■ Task objective
Find and copy each line of the records where the string "width" shows up.

■ Source material
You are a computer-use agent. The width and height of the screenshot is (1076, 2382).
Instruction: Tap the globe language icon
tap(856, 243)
---
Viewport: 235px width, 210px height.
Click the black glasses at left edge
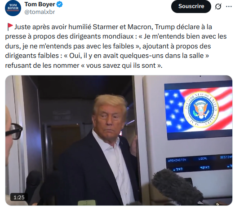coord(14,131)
--
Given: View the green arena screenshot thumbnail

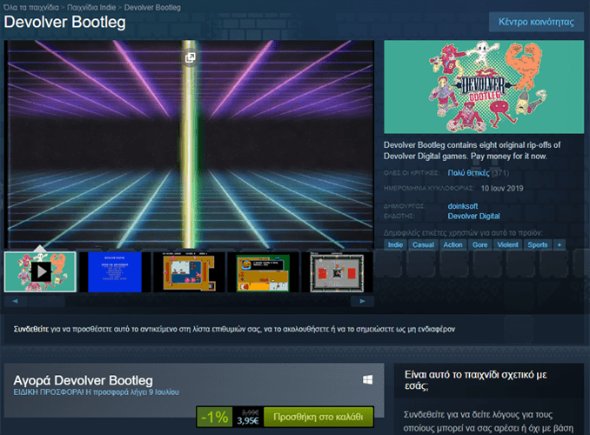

■ Exercise response
You are a computer-use agent. The width and height of the screenshot is (1076, 2382).
Viewport: 235px width, 210px height.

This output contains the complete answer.